Dr Oikonomidou holds a position as an Academic Consultant Medical Oncologist with special interest in breast cancer at the Edinburgh Cancer Research Centre, University of Edinburgh. She obtained her first degree BSc (Hon) in Human Genetics from the University of Leeds. This was followed by a MSc in Oncology and Cellular Pathology from the same University. She received her Medical Degree from the Medical School of Athens, Greece. After successfully completing a MRes in Immunology (Distinction) and a PhD (Distinction) in Biochemistry and Pathophysiology in Medical School of Athens, Greece, she started her training as a Medical Oncologist at the Naval Hospital of Athens. Three years later she moved to London to work as a specialist registrar in King’s College Hospital and Guy’s and St Thomas’ Hospital of London where she stayed for 3 years. On completion of her training she moved to Edinburgh where she worked as a Senior Clinical Research Fellow at the Cancer Research Centre of the University of Edinburgh for 2 years before she has taken up her post as an Academic Consultant Medical Oncologist with special interest in breast cancer. Her responsibilities are split equally between running a busy breast oncology clinic in the Western General Hospital and leading on breast cancer translational studies. Dr Oikonomidou is an active member of several professional societies including ACP, ESMO, ASCO and EORTC. She is actively involved in numerous clinical trials and she is the local Principal Investigator in several clinical trials. She is the Chief Investigator in a number of translational studies. Regular teaching and research supervising commitments both at the undergraduate and postgraduate level are also included in Dr Oikonomidou’s academic role.

Key publications

  • Practical Problems: Hypercalcaemia in breast disease. Surgery: Core Principles & International Practice. 2nd Edition 2014. JP Brothers Medical Publishers.

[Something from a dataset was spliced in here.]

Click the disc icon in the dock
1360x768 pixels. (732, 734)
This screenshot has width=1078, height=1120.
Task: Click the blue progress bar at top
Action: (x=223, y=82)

  • Glucocorticoid receptor, Nuclear Factor κB, Activator Protein – 1 and c- Jun N-terminal Kinase in patients with Systemic Lupus Erythematosus’’  NeuroImmunoModulation 2006; 13:194-204.
  • Beneficial effects of Raloxifene and Atorvastatin on serum lipids and HDL phospholipids levels of postmenopausal women.  Journal of Obstetrics and Gynaecology (June 2004) vol. 24, No. 4, 414 – 419.
  • The carriage of proinflammatory cytokine gene polymorphisms in recurrent pregnancy loss. American Journal of Reproductive Immunology 2001; 45:35-40.
  • Ethical, Social and Legal Aspects of  Genetics and Biotechnology. Journal of American and European Studies, November 1999.